§ GOALS:
• A. According to the page on individual rights, in what year was Atlas Shrugged published?
• B. Print everything in the page on individual rights from "A person lives" down to "hundreds of millions.".

Individual rights are principles specifying the kinds of actions required to live a fulfilling, successful life among other people. They name the things that it is proper — based on human nature — for a person in a society to be able to do. The famous statements of John Locke and the Founding Fathers identify the basic rights: life, liberty, property, and the pursuit of happiness.
The foundation of these is the right to life, which means: it is right for you to live a full, human life.
A person lives fundamentally by his or her own judgements and actions — so it is right that you enjoy liberty.
A human cannot survive, as an animal does, in untamed nature — so it is right that you create and use property.
A full, successful, flourishing life is a happy life — so it is right that you pursue your own happiness.
Without a consistent observation of individual rights, human life is not what it can and should be. This has been the case for most of history, in which billions of people have lived and died in a world dominated by hardship, hunger, and war. It was the Declaration of Independence which first put the Rights of Man into widespread practice — and the result was a thriving society in which the pursuit of happiness has been possible to hundreds of millions.
A fuller treatment of individual rights can be found in Ayn Rand's essay Man's Rights.
Here is an excellent speech by Dr. Yaron Brook of the Ayn Rand Center for Individual Rights:
The Founding Fathers implemented what would become the greatest country in history using the political philosophy of John Locke and other 17th century thinkers. However, the essence of that political philosophy was that you should be free to pursue your own happiness — and this logically required an ethical theory to defend the pursuit of your own happiness as good. It did not come. As brilliant in politics as Locke and the Founding Fathers were, none of them questioned the fundamental ethical premise which still dominates today: the notion that it is morally superior to give up on one's own desires and happiness for the benefit of others, rather than to be "selfish".
The politics enshrining the individual's pursuit of happiness is incompatible with the ethics of self-sacrifice. If, in ethics, you should above all be focused on others, then, in politics, you are your brother's keeper. For this reason, the United States was moving away from the Rights of Man in earnest by the end of the 19th century, and it may soon be indistinguishable from the socialist systems of Europe — and without a free United States, there is little keeping the modern world from sliding back into the nightmare of statism and barbarism which has characterized most of world history.
Although individualism and individual rights were partially practiced in the United States, with monumental results, they were never fully understood nor morally defended. Until Ayn Rand. With the publication of Atlas Shrugged in 1957 came a complete philosophic revolution in metaphysics, epistemology, ethics, politics, and esthetics. Ayn Rand called this philosophy Objectivism, and she provided the first rational defense of rational egoism, and subsequently of individual rights and of capitalism.
Philosophy is the most fundamental science, and so a revolution in philosophy is necessarily at odds with established intellectual and cultural trends. Objectivism, however, is founded upon the most rational elements from the history of philosophy (especially Aristotle's realization that reason is the human faculty for identifying the facts of the world via the evidence of the senses), and it perfects Locke's discovery of individual rights; thus Objectivism defends what was already implicit in the Declaration of Independence and the Constitution. Objectivism is the philosophy of the United States — of what she was meant to be and still can be, a country where no group is more important than the individual and nothing is more sacred than the exercise of reason.

§ DATASET ENTRIES:
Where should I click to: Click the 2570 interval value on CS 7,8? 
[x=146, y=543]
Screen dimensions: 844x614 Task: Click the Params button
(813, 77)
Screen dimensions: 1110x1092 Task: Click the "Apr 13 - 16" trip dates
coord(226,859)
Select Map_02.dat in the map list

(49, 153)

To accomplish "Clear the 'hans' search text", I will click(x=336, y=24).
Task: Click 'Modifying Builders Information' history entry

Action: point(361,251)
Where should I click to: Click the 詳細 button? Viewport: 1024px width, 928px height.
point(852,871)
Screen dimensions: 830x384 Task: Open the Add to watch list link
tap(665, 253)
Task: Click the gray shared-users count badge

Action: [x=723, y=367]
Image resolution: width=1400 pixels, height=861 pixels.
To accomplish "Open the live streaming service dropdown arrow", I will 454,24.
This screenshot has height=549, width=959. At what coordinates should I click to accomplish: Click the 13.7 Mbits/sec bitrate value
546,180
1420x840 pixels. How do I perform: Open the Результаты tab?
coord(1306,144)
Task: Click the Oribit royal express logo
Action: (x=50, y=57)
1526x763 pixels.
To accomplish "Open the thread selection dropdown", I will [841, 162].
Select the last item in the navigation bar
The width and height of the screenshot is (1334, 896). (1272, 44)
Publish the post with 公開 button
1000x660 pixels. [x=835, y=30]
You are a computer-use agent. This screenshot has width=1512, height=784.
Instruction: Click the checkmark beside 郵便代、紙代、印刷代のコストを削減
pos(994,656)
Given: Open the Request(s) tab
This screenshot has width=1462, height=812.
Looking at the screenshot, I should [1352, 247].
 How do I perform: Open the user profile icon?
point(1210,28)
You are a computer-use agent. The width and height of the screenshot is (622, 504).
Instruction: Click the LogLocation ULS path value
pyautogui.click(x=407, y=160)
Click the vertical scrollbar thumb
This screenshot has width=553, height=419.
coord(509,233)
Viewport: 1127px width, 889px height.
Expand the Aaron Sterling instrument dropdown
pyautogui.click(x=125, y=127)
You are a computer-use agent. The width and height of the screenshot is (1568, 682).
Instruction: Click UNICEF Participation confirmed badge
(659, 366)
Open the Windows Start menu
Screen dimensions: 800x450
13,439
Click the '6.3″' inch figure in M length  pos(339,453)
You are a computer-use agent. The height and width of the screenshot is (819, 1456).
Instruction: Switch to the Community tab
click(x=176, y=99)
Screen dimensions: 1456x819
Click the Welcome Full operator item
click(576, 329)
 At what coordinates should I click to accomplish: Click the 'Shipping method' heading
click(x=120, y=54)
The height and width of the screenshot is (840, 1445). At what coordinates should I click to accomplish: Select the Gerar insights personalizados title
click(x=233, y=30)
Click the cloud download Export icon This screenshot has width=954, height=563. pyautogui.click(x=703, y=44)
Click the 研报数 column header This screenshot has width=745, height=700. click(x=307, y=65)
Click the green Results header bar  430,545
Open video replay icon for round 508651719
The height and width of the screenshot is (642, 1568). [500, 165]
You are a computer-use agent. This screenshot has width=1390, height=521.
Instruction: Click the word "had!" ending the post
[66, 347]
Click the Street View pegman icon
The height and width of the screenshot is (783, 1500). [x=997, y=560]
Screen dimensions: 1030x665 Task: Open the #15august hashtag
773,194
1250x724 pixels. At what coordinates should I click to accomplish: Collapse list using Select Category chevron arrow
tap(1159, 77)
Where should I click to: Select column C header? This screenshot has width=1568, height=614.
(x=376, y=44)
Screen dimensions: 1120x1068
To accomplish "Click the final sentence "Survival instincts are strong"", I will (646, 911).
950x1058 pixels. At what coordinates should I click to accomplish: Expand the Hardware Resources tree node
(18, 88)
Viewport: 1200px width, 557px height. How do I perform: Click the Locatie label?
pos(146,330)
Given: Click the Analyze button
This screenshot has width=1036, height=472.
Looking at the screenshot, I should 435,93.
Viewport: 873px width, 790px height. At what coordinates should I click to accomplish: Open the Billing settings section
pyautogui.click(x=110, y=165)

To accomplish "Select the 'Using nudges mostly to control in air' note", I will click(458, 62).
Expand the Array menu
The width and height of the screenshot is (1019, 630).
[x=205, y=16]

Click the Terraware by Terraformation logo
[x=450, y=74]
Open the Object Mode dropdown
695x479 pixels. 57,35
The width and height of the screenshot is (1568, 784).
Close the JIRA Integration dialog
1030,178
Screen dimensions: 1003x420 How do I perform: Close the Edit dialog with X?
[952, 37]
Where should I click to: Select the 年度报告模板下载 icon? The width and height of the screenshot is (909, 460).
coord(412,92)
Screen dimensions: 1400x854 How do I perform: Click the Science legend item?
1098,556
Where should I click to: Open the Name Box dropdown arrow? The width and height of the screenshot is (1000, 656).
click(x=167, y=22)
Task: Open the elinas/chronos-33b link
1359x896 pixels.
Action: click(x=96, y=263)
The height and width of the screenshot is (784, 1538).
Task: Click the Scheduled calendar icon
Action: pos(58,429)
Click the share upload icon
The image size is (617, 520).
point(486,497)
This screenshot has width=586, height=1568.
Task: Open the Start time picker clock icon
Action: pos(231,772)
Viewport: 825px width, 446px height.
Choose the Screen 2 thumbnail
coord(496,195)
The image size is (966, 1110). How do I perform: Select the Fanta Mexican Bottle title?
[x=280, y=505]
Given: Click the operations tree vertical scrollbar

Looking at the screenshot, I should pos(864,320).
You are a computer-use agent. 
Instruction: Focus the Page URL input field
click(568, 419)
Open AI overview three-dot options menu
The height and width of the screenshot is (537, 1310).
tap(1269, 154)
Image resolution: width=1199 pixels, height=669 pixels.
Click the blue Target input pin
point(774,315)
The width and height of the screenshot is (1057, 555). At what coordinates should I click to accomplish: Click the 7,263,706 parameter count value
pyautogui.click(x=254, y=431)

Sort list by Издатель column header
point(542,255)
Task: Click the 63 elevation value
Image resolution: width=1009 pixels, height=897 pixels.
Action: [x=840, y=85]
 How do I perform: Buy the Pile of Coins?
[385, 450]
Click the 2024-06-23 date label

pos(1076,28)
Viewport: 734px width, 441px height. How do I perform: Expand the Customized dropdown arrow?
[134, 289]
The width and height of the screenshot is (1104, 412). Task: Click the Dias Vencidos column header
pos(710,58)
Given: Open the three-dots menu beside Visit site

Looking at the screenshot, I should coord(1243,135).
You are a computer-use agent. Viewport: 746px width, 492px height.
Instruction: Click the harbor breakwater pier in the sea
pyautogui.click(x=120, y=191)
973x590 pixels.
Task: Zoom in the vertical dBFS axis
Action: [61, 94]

§ ANSWERS PER TASK:
• A. 1957

• B.
A person lives fundamentally by his or her own judgements and actions — so it is right that you enjoy liberty.
A human cannot survive, as an animal does, in untamed nature — so it is right that you create and use property.
A full, successful, flourishing life is a happy life — so it is right that you pursue your own happiness.
Without a consistent observation of individual rights, human life is not what it can and should be. This has been the case for most of history, in which billions of people have lived and died in a world dominated by hardship, hunger, and war. It was the Declaration of Independence which first put the Rights of Man into widespread practice — and the result was a thriving society in which the pursuit of happiness has been possible to hundreds of millions.